An iPhone 6 was used in the experiments, and it was fixed on the holder of the projection plate. This iPhone 6 utilized its camera to record videos of the laser spot’s movement and calculate the displacement through its central processing unit (CPU).

2.3. D-Viewer App Settings

D-Viewer is a smartphone app to implement displacement monitoring. Before the experiment, the iPhone 6 was fixed on the holder by two bolts, as shown in Figure 4a. The bolts were tightened at the right side. There are a series of processes when using D-Viewer as initial setting phase, calibration phase, and measurement phase.

In the initial setting phase, the D-Viewer software interface is shown in Figure 4a. First, the “Camera” button was used to choose “rear camera,” and the monitoring regional scope was set 140 by 80. Under this condition, D-Viewer could only scan the pixels within this monitoring region to identify the coordinate of the laser spot. Then, in “Mode”, “Single Spot” was chosen. At last, the “Done” button started calibration phase.

In the calibration phase, the software interface is shown in Figure 4b. Because the calculated displacement is in pixel unit, it should be converted into physical coordinates. A scaling factor should be used in this conversion, and physical displacement could be calculated by Equation (3).

$$\{\begin{array}{c}SF=\frac{D}{d}\\ D_{real}=D_{pixel}·SF\end{array}$$

(3)

where $D$ is the physical distance of a target, $d$ is the pixel distance of a target, $SF$ is the scaling factor, $D_{pixel}$ is pixel displacement, $D_{real}$ is physical displacement.
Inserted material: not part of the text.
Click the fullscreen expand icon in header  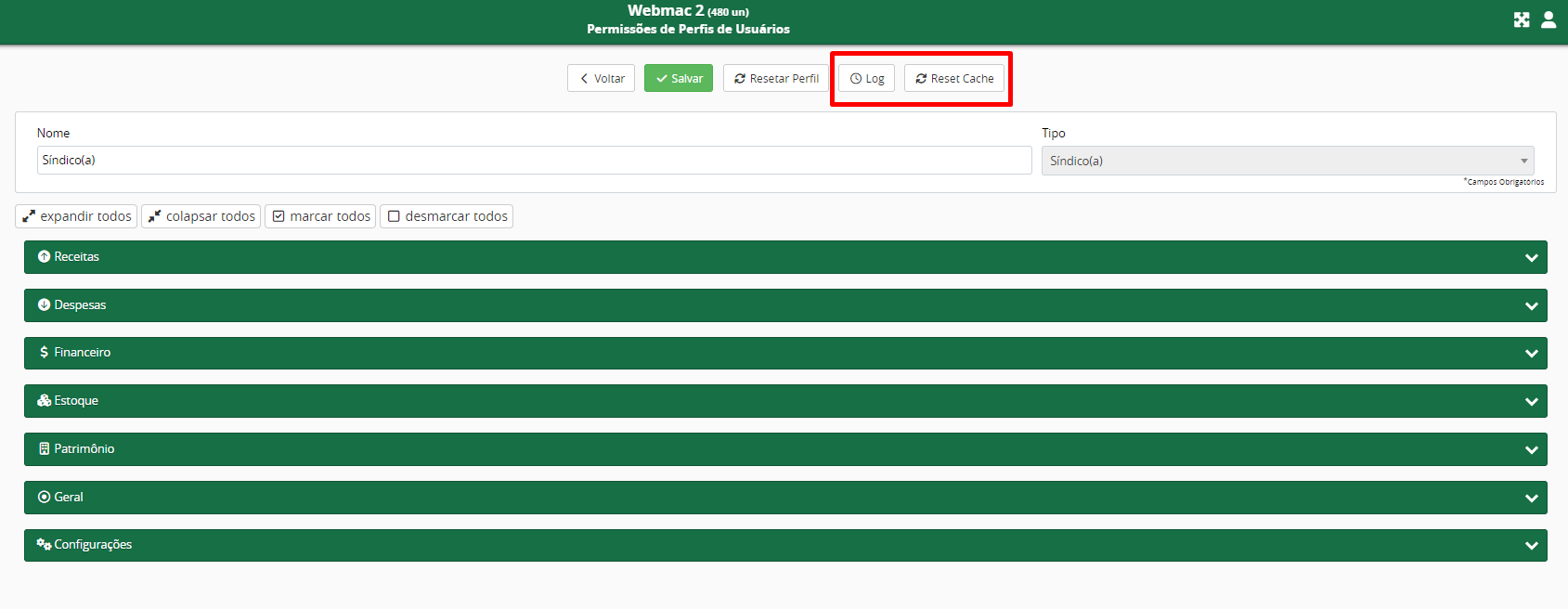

Although the distance between the smartphone and projection plate will influence the pixel size of a target, Equation (3) could eliminate the impact of distance when the physical distance and pixel distance of the target is known. During the operation, a white paper with a black circle (Diameter is 25 mm in the experiment.) was used for calibration. The white paper was placed right at the surface of the projection plate. Press button 1 to adjust the threshold value until the black circle was clearly distinguished from the background. Then, click the “ratio” button, the pixel diameter could be obtained in the App, and the scaling factor can be obtained. After that, choose the “Laser Spot” in the dialog box.
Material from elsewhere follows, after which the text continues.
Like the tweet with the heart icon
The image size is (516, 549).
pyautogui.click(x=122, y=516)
In the measurement phase, withdraw the calibration paper and start the monitoring interface, as shown in Figure 4c. Adjusting button 2 to change the threshold value until the laser spot shown on the app interface becomes small enough. Then, press the “switch” button and press the “3” button to move the monitoring regional scope. This adjustment should make the laser spot locate at the center of the monitoring regional scope. Finally, click the “start” button to start measurement.

2.4. Reference Sensor

In order to verify the method, two LDS were used as a reference to measure the displacement of the shaking table in two directions. The LDS measurement system is made up of a laptop, an A/D converter, a power supply, and two LDS, as shown in Figure 5. The power supply provides direct current to LDS. Then, the LDS senses the laser waveform change after the laser reflected by the measured object, and this signal is converted from an analog signal to a digital signal by the A/D convertor. Finally, the digital signal is recorded by software on a laptop.

In

Table 1. The instruments of the LDS measurement system.
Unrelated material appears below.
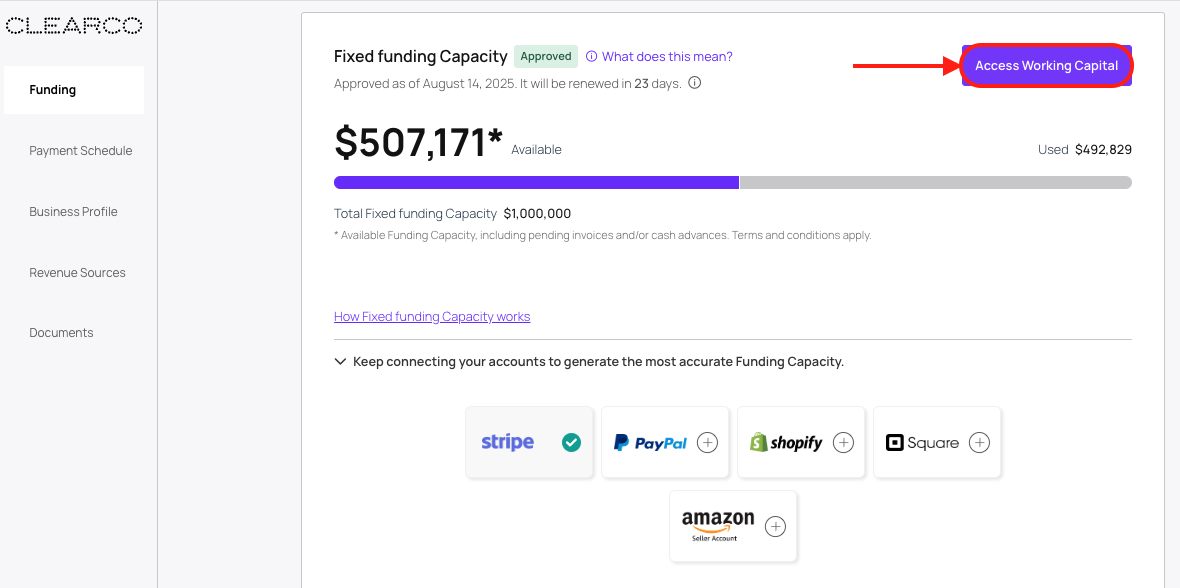Select Revenue Sources in sidebar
Instruments	LDS	A/D Converter	Power Supply	Laptop
Maker	Keyence	Sinocera Piezotronics Inc.	Mean Well	Dell
Model	IL-300	YE6231	NES-100-12	Inspiron 3420
Supplement	Measurement range: 160–450 mm	Signal to noise ratio: 80 dB; 4 channels	Output voltage: 12 V; Direct current	CPU: i5-3210M; RAM: 4G; System: Window 7

, the details of the instruments’ parameters of the LDS measurement system are listed.

3. Results

Three kinds of experiments—sinusoidal excitation tests, seismic wave excitation test, and night test—were carried out to verify the method. The first two experiments were carried out by adjusting the input wave of a shaking table. The objective of these two kinds of experiments is to verify the feasibility of the method. Meanwhile, the night test was carried out by controlling the light in the laboratory. The objective of the night test is to ensure the image processing method proposed before is stable and robustness in a bad illumination condition. This section will show the results of all the experiments.

3.1. Sinusoidal Excitation Tests

The sinusoidal oscillation is simple, and it could be used to test the method. Therefore, the sinusoidal oscillation with different amplitudes and frequencies were inputted into the shaking table. The experiment scheme of the shaking table test under sinusoidal oscillation is shown in

Table 2. Experiment scheme under sinusoidal oscillation.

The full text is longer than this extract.